> [What you should do] Do not include the pictures; repeat the rest of the data exactly.

★ ★ ★ ★ ★

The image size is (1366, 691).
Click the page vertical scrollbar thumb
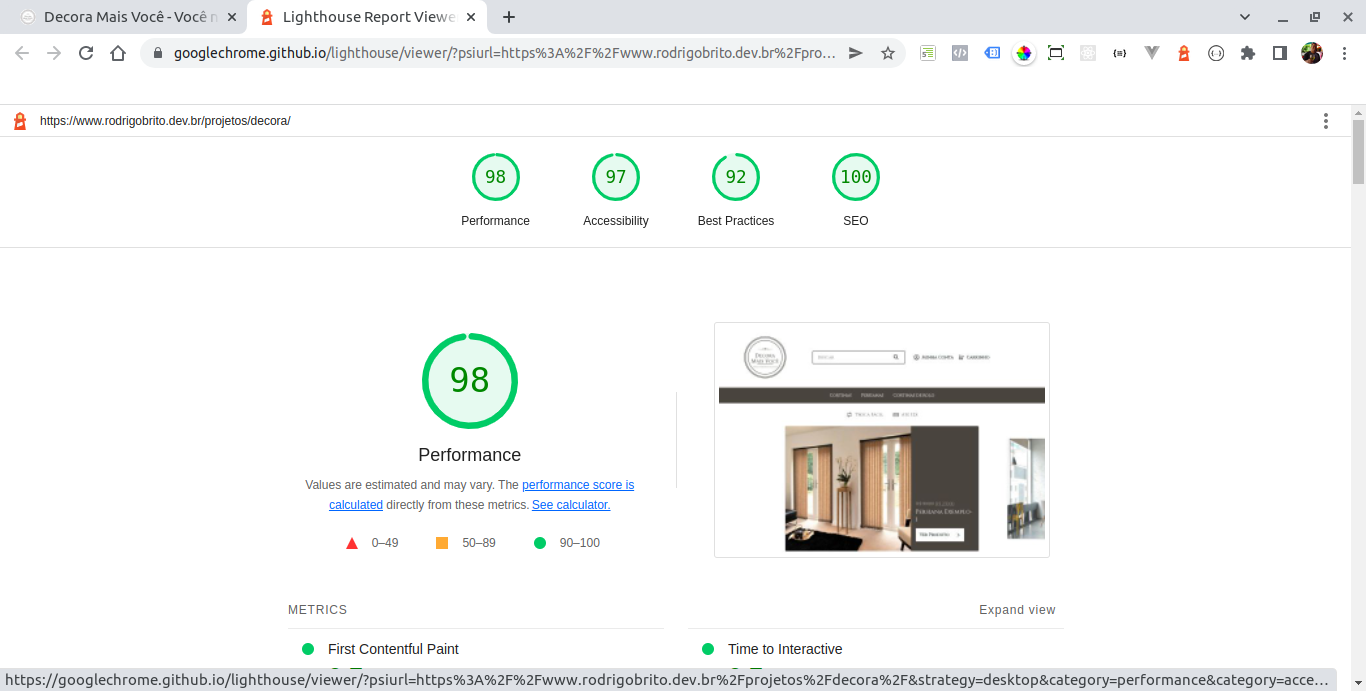coord(1358,150)
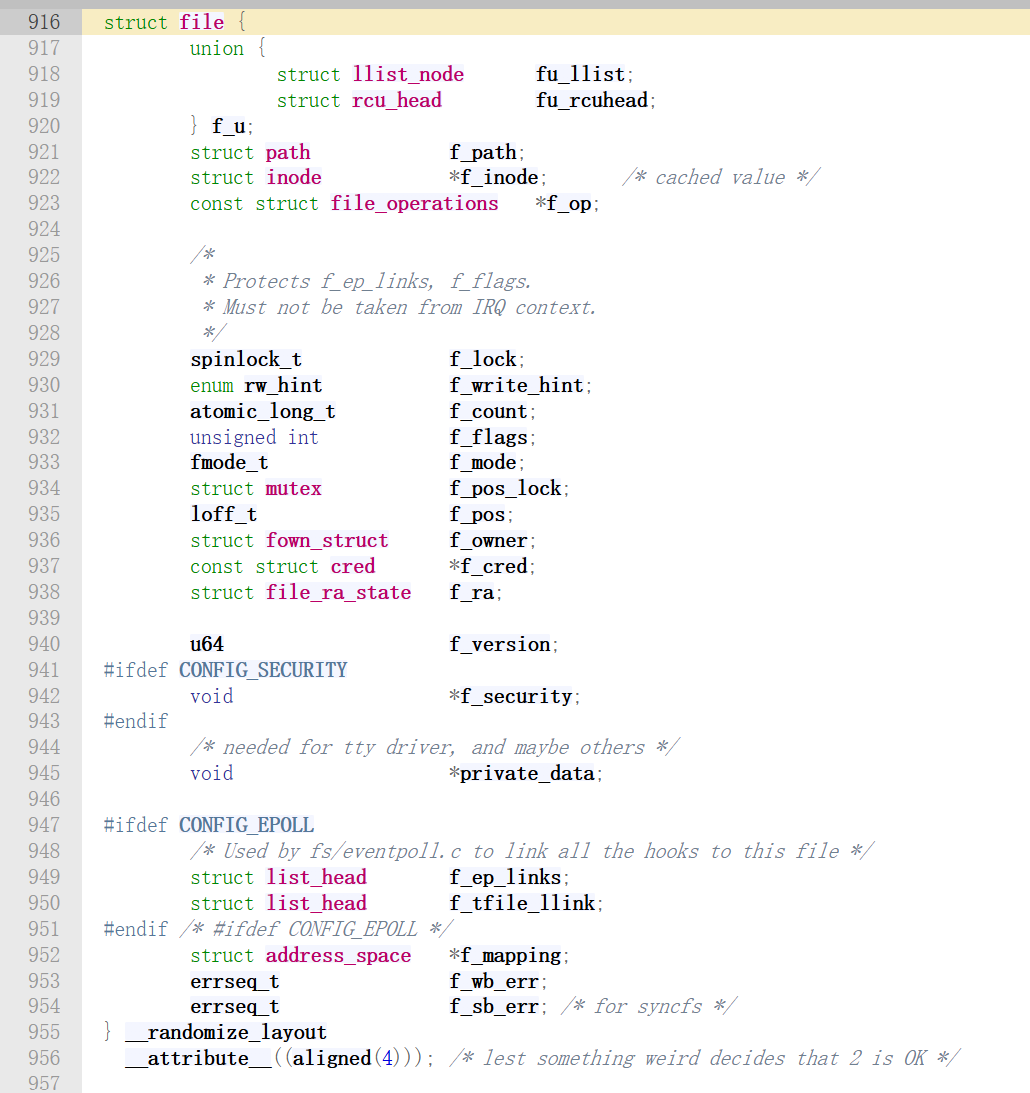
Task: Open the llist_node struct definition
Action: coord(408,75)
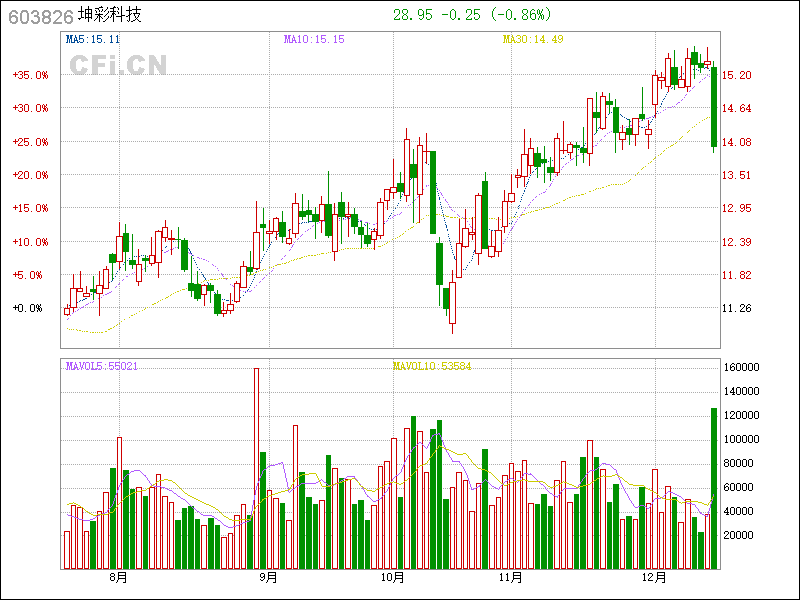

★ ★ ★ ★ ★

> [Solution for this exercise]
The image size is (1366, 691).
Click the page vertical scrollbar thumb
coord(1358,150)
Task: Open the llist_node struct definition
Action: coord(408,75)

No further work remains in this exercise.